(Stored data)
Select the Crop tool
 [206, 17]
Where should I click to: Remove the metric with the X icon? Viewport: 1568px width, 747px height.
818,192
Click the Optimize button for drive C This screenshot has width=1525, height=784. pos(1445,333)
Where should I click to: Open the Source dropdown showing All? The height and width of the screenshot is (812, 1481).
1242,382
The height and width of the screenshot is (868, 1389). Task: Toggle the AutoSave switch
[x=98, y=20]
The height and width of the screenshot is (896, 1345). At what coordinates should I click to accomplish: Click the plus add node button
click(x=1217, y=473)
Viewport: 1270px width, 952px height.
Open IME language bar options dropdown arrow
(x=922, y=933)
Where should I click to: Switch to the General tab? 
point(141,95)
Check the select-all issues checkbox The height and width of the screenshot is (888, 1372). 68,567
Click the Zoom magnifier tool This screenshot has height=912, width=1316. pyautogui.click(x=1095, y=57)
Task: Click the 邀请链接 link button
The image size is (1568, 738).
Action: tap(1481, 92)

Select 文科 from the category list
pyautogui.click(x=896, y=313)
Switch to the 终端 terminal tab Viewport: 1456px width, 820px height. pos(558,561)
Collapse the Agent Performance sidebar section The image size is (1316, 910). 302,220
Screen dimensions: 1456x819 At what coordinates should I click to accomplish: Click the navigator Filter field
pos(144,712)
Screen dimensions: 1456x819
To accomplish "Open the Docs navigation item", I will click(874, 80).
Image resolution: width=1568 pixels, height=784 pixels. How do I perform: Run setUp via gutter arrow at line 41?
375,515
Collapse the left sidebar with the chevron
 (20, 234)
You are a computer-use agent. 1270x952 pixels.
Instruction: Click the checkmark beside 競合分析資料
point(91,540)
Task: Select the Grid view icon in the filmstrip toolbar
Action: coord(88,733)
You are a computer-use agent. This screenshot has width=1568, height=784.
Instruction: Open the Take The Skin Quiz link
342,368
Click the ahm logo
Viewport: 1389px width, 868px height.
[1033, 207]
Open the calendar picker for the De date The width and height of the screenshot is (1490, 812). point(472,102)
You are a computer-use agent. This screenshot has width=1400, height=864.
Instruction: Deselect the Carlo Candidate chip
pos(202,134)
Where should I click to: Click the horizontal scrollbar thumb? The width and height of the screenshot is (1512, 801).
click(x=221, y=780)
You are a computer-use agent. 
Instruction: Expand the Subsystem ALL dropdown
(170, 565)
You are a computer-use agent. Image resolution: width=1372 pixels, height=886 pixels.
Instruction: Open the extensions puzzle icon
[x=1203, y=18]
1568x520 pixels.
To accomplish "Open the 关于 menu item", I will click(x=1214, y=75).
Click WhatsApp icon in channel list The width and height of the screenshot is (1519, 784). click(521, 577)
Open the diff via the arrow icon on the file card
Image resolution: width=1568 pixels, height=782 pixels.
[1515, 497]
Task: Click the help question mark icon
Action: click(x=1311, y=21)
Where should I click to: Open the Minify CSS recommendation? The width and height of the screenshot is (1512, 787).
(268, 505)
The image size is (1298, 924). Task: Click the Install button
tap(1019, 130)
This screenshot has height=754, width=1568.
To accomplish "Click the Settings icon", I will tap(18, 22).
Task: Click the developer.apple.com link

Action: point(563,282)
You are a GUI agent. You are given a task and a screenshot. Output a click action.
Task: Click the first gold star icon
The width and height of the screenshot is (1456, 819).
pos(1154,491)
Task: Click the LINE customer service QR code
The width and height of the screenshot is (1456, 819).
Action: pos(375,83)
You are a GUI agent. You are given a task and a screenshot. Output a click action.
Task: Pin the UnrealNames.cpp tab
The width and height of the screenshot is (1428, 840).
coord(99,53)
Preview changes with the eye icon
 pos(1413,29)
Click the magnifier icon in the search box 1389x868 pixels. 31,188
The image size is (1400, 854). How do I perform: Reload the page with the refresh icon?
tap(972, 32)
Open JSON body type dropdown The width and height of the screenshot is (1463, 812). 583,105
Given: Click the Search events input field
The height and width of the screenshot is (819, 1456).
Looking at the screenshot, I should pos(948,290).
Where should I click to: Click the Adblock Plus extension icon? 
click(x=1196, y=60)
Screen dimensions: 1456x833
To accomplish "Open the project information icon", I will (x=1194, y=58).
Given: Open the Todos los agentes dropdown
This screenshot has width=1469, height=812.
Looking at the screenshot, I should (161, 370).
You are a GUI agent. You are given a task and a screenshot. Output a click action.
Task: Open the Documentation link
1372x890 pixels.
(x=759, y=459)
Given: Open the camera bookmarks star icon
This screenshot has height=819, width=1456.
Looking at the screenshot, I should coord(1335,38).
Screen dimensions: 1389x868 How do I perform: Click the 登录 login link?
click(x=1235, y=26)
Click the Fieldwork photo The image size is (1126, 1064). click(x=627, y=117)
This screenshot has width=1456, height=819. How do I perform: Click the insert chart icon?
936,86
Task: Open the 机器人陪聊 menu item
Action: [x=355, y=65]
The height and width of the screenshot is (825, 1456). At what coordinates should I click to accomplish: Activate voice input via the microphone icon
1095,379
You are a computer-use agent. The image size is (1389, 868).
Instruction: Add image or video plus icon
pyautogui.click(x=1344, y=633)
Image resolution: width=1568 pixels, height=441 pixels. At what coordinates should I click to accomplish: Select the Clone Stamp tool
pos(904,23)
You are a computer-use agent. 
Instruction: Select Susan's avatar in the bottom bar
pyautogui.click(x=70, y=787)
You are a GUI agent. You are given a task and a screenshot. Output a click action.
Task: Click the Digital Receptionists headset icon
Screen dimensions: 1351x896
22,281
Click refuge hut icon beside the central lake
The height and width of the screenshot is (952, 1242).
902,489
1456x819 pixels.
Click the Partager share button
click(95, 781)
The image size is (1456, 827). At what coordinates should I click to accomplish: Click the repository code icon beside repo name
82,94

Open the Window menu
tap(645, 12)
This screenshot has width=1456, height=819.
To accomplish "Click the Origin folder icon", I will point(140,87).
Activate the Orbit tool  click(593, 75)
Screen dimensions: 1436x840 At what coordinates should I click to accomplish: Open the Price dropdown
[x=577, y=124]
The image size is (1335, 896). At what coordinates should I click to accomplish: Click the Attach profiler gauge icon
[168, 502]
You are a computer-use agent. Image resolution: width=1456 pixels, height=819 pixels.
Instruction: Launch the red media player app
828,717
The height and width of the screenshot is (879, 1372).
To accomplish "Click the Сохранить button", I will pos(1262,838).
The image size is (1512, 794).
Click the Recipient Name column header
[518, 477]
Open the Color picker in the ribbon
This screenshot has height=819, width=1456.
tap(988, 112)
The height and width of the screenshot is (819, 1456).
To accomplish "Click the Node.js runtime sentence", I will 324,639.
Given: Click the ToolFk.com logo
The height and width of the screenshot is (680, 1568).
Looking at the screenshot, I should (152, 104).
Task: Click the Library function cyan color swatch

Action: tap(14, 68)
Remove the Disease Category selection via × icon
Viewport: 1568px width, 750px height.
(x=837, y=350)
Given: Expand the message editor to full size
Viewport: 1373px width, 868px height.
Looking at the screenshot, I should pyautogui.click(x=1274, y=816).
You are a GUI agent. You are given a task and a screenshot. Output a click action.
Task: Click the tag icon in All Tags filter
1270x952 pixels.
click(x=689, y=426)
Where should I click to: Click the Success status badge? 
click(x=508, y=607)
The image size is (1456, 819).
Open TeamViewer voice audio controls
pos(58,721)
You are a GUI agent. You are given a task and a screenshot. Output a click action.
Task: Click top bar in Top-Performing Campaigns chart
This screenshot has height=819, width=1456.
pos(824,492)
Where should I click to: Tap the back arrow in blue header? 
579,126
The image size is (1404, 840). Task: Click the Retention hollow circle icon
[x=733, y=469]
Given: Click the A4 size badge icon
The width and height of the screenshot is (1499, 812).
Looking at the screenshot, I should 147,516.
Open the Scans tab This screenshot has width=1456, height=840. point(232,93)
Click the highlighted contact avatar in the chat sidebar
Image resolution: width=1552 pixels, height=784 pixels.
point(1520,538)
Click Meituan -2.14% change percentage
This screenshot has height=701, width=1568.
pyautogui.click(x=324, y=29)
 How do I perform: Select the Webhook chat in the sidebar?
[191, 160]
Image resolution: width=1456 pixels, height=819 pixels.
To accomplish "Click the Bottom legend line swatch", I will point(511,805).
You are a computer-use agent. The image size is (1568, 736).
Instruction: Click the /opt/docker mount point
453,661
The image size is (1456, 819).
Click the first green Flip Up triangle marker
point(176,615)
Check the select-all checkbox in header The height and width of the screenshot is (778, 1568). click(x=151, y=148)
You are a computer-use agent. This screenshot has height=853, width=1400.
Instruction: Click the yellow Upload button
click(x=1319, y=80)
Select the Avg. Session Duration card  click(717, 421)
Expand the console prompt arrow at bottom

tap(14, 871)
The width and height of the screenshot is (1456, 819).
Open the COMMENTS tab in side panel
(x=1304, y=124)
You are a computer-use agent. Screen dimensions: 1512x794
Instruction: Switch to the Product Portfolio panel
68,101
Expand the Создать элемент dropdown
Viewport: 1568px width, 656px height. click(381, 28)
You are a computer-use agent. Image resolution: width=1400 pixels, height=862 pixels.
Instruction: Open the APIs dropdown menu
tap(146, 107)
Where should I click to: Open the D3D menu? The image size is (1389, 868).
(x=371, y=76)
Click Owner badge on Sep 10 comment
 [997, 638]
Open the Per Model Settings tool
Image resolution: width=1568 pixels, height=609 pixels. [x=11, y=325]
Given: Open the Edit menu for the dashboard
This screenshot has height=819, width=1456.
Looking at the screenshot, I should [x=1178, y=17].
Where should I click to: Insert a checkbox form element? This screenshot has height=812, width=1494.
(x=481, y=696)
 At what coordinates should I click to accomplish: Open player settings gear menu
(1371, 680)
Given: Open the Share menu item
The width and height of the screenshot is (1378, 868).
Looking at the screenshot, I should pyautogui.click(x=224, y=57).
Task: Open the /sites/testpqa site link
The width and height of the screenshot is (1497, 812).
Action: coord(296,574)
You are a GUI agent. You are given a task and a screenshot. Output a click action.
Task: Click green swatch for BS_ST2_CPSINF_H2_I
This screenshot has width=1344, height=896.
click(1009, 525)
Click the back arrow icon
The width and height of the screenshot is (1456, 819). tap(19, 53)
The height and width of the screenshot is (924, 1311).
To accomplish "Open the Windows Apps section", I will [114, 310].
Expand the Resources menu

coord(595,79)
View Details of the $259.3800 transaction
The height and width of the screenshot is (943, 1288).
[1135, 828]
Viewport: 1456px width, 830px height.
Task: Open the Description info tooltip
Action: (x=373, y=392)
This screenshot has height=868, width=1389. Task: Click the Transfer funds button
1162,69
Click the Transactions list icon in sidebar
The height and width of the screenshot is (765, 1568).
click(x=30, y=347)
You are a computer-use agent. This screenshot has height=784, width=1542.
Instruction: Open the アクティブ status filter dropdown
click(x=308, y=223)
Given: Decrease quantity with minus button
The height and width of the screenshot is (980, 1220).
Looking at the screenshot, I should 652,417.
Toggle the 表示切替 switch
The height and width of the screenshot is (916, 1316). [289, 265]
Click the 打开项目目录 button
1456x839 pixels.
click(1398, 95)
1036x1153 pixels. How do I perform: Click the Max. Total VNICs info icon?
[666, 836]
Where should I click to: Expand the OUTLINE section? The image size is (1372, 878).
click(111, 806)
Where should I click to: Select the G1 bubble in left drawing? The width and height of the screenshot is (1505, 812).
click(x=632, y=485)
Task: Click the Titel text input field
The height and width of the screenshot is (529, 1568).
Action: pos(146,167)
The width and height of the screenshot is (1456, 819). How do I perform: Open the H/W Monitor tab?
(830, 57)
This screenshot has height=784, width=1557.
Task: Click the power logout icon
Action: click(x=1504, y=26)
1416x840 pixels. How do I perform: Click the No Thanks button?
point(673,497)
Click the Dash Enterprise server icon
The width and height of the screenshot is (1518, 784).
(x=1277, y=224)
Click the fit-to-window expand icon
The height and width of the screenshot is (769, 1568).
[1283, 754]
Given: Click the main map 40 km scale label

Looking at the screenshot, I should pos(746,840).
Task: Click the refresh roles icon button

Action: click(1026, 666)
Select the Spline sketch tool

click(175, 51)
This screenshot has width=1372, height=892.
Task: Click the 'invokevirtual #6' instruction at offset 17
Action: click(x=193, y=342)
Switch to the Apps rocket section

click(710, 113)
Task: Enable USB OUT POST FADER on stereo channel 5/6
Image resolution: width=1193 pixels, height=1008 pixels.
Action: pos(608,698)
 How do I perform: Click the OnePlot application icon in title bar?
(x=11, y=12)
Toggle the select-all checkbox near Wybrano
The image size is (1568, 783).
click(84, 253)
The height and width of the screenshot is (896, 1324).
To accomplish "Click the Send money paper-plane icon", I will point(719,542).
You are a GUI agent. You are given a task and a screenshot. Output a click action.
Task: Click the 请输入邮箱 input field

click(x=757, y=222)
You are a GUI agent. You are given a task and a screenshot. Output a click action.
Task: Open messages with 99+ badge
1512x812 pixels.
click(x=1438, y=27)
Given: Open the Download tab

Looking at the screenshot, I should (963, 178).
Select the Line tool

DIRECTIONS: Determine how many lines in the entries hold the string "star". Write only the number.

OUTPUT: 2